**DATA IN THIS EXERCISE:**
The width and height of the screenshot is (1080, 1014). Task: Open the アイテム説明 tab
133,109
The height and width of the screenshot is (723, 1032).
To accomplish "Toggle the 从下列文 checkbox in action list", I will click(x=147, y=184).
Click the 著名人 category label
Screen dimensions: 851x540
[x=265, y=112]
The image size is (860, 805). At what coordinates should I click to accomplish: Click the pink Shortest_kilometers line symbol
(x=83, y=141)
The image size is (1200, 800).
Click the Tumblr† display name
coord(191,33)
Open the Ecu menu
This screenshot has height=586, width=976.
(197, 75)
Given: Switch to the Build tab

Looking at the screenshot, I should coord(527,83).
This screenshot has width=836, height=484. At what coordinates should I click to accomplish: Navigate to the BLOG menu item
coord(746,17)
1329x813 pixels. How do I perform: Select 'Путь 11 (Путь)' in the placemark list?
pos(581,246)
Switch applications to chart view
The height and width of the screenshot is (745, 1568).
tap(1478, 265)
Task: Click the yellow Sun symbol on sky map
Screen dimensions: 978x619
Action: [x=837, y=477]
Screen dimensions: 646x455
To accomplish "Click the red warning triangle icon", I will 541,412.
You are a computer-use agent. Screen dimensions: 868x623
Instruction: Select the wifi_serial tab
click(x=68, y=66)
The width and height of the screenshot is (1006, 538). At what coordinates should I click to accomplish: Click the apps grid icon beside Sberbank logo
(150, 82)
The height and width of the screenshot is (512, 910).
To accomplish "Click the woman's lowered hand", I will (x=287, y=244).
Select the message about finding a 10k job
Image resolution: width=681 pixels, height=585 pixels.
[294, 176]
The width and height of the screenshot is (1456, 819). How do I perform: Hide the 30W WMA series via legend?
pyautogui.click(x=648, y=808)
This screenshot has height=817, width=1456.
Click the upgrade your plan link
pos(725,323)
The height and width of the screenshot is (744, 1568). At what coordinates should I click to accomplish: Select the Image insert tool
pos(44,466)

**THE TASK:**
Lines from the one that contains "Task: Click the yellow Sun symbol on sky map" through the final line of the entries must be duplicated exactly, and no other lines.

**RESULT:**
Task: Click the yellow Sun symbol on sky map
Screen dimensions: 978x619
Action: [x=837, y=477]
Screen dimensions: 646x455
To accomplish "Click the red warning triangle icon", I will 541,412.
You are a computer-use agent. Screen dimensions: 868x623
Instruction: Select the wifi_serial tab
click(x=68, y=66)
The width and height of the screenshot is (1006, 538). At what coordinates should I click to accomplish: Click the apps grid icon beside Sberbank logo
(150, 82)
The height and width of the screenshot is (512, 910).
To accomplish "Click the woman's lowered hand", I will (x=287, y=244).
Select the message about finding a 10k job
Image resolution: width=681 pixels, height=585 pixels.
[294, 176]
The width and height of the screenshot is (1456, 819). How do I perform: Hide the 30W WMA series via legend?
pyautogui.click(x=648, y=808)
This screenshot has height=817, width=1456.
Click the upgrade your plan link
pos(725,323)
The height and width of the screenshot is (744, 1568). At what coordinates should I click to accomplish: Select the Image insert tool
pos(44,466)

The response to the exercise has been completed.